On December 31, 1994 the Company acquired the Green Oaks Inn and Conference
Center.
This hotel with 284 rooms is located in Fort Worth, Texas. With 16 conference
rooms that can accommodate up to 1,000 persons, the hotel primarily seeks to
attract conferences and group meetings as well as individual business
travelers. The hotel leases the site where it is located under a ground lease
that expires December 2014.
During the first quarter of 1995 the Company had total revenues of $1,279,340.
Room revenue was $786,216 resulting from an average daily room rate of $50.89
and occupancy of 67%. The revenue per available room was $34.08. Food and
beverage revenues were $448,116 and telephone and other were $45,008.
The Company, during the first quarter of 1995, had total operating cost and
expenses, prior to depreciation, of $1,010,392. This resulted in a gross
operating margin of 21.0%
Interest expense relates primarily to the note payable to Realty which carries
an interest rate equal to the prime lending rate.
Management fee was $38,380 for the first quarter of 1995. This represents an
allocation of corporate expenses which is computed at 3% of total revenue and
is paid to Realty.
Provision for income represents the Company's estimated portion of the overall
income tax cost for Realty and Realty's consolidated group.

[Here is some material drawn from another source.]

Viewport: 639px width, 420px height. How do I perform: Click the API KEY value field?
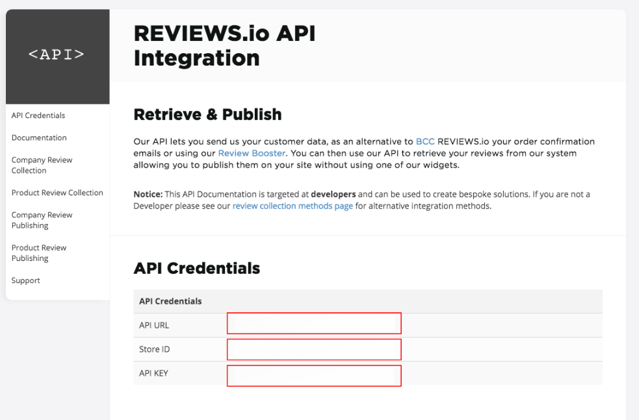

The Company had a net income for the first quarter of 1995 of $73,030.
<PAGE>
Page 7
PART I. FINANCIAL INFORMATION
KAHLER MANAGEMENT CORPORATION
QUARTERLY REPORT ON FORM 10-Q
Three Months Ended
April 2, 1995
Liquidity and Capital Resources
Cash Flows
Net cash provided by operating activities was $66,125. The Company's
operating income was the primary contributor to this source of cash.
Financing
The Company's primary source of financing is Realty, the Company's parent
corporation. The two companies have a lending arrangement whereby cash can be
advanced or paid back on a daily basis as evidenced by a demand note between
Realty and the Company. Realty charges the Company an interest rate equal to
the prime lending rate. During the first quarter of 1995, the Company made
payments on the note to Realty of $64,282.
Other
The Company is a wholly-owned subsidiary of Realty. Realty continues to
study the possibility of converting to a real estate investment trust
simultaneously with a public offering of its common shares. If this
restructuring is successful, the Company would transfer the Green Oaks
property to an affiliate of Realty and would receive a transfer of hotel
management and other non-real estate related assets from Realty to enable
Realty to separate its hotels from its hotel management operations and
non-real estate businesses. In addition, Realty would distribute by dividend
approximately 90% of the common stock of the Company to Realty's shareholders.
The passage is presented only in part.